Figure 2. Overview of different mass spectrometry techniques.

(A) Workflow for bottom‐up proteomics. Preparing proteomic samples for LC‐MS/MS analysis requires protein extraction, proteolysis, and, optionally, peptide‐level fractionation. Online LC separation of complex peptide mixtures introduces analytes into the mass spectrometer for precursor and fragment ion mass analysis. Tandem mass spectra are matched to theoretical spectra generated in silico to garner peptide sequences that are used for protein inference. (B) Label‐free quantitation. Following protein digestion, for each sample, an equal amount of peptides is separately loaded on the column. Relative quantitation is performed by comparing the extracted peak intensity of a given peptide across runs in the dataset. (C) SILAC. During cell culture, “light” or “heavy” versions of specific amino acids are metabolically incorporated into samples. Following sample preparation, cell lysates are mixed in equal total protein ratios and digested into peptides.
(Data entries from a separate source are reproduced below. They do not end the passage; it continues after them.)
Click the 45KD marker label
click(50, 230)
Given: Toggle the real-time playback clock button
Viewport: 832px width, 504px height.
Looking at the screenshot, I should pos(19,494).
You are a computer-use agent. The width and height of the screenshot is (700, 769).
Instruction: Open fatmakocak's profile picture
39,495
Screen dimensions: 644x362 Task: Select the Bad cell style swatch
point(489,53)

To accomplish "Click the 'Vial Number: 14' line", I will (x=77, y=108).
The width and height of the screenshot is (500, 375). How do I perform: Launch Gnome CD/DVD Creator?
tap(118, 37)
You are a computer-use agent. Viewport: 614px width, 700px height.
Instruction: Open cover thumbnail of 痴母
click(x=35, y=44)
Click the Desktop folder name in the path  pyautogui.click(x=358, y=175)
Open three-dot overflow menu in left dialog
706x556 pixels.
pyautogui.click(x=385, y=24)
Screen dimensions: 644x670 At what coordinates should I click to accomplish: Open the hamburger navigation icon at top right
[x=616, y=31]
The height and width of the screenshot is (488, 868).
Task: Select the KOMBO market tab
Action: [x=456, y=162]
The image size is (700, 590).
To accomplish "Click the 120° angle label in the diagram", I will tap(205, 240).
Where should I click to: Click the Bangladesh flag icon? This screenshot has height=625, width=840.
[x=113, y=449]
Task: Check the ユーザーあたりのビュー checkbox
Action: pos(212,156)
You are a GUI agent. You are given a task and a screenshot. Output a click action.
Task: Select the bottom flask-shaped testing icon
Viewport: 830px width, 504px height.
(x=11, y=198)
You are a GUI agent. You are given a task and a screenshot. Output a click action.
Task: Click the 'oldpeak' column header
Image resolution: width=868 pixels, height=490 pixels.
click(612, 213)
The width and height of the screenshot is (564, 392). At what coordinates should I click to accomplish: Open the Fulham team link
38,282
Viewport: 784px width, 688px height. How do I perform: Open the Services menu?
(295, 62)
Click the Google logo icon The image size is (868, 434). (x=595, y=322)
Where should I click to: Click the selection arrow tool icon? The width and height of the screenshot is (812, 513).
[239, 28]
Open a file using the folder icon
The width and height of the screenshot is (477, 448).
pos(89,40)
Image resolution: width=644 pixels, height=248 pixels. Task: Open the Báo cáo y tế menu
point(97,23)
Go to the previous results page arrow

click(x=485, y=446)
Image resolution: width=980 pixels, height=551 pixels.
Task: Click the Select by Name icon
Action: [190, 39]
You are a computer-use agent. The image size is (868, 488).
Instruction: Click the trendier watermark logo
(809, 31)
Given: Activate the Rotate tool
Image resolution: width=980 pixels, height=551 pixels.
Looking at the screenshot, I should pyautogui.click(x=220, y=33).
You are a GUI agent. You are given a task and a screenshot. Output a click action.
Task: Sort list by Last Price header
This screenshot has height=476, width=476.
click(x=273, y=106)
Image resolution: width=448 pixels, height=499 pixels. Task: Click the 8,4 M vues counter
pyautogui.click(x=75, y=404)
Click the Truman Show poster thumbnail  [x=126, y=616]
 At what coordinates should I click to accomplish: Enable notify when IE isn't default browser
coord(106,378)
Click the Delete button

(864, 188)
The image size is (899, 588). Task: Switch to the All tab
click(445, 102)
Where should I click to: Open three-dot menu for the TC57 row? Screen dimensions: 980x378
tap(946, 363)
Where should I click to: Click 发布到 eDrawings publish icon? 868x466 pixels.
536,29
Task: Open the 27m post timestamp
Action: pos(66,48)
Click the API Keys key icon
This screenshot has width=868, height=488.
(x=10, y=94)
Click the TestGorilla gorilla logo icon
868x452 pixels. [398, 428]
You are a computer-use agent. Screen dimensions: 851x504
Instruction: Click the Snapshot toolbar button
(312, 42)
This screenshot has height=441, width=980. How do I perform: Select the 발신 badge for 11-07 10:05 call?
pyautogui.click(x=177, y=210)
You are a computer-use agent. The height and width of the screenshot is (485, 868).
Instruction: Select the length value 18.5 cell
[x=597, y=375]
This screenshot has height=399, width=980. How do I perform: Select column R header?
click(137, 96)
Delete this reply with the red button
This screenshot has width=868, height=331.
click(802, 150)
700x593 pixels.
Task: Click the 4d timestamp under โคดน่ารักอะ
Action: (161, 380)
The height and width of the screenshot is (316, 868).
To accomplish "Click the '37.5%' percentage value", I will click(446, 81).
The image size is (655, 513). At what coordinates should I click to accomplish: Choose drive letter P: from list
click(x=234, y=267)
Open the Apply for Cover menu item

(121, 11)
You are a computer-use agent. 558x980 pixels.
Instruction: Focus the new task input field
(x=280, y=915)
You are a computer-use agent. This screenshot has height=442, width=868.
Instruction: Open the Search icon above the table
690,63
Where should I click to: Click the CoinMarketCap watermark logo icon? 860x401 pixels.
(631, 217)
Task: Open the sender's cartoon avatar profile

Intensities of peptide extracted ion chromatograms from the MS1 scan can be used to quantify relative protein abundances between samples. (D) Isobaric labeling. Each sample is digested into peptides, labeled with a unique isobaric label, and mixed in equal ratios. During MS/MS analysis, each tag yields a fragment with a unique mass that can be used for relative quantitation. (E) Targeted MS. In SRM, each fragment of a protein of interest is individually monitored and quantified. The peptide of interest is first isolated, and its characteristic fragments can be monitored for quantitation. Only the specific peptide and fragment masses selected by the user are monitored over the analysis.